Dataset items
-- -- --

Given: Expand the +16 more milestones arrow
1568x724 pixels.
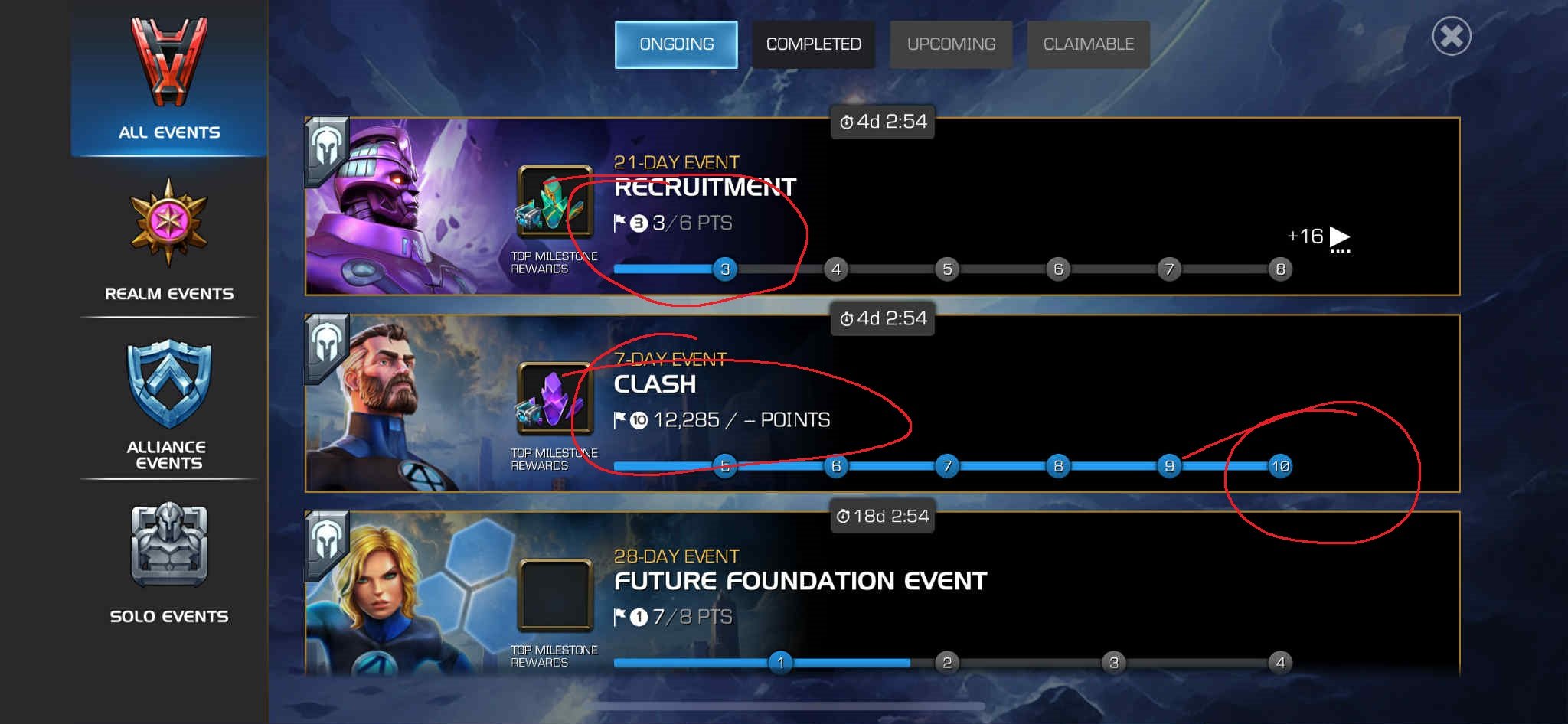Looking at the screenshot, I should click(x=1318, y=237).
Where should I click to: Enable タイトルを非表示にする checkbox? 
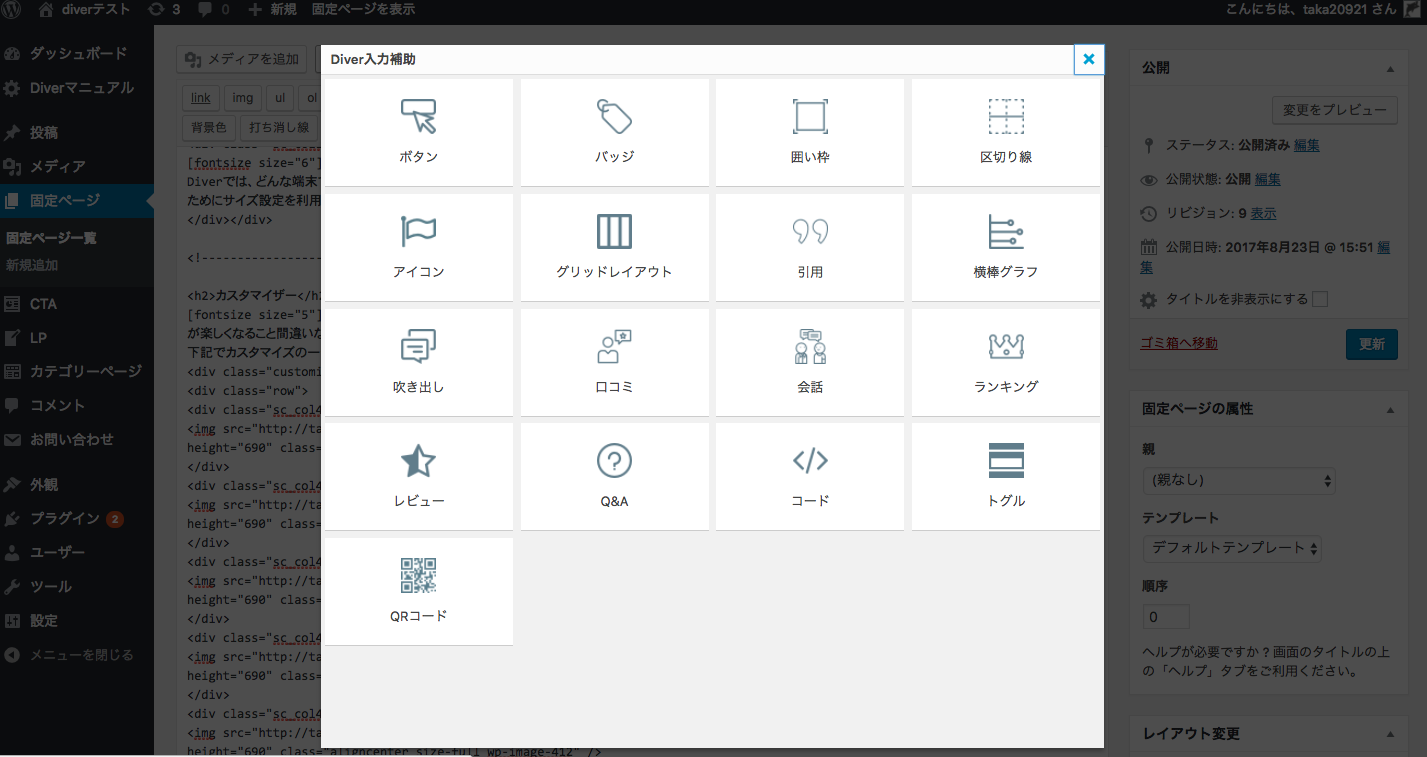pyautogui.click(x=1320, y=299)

-- -- --

Output all the records above again exactly, with the pictures dropped.

_EXERCISE ANSWER_
Given: Expand the +16 more milestones arrow
1568x724 pixels.
Looking at the screenshot, I should click(x=1318, y=237).
Where should I click to: Enable タイトルを非表示にする checkbox? 
pyautogui.click(x=1320, y=299)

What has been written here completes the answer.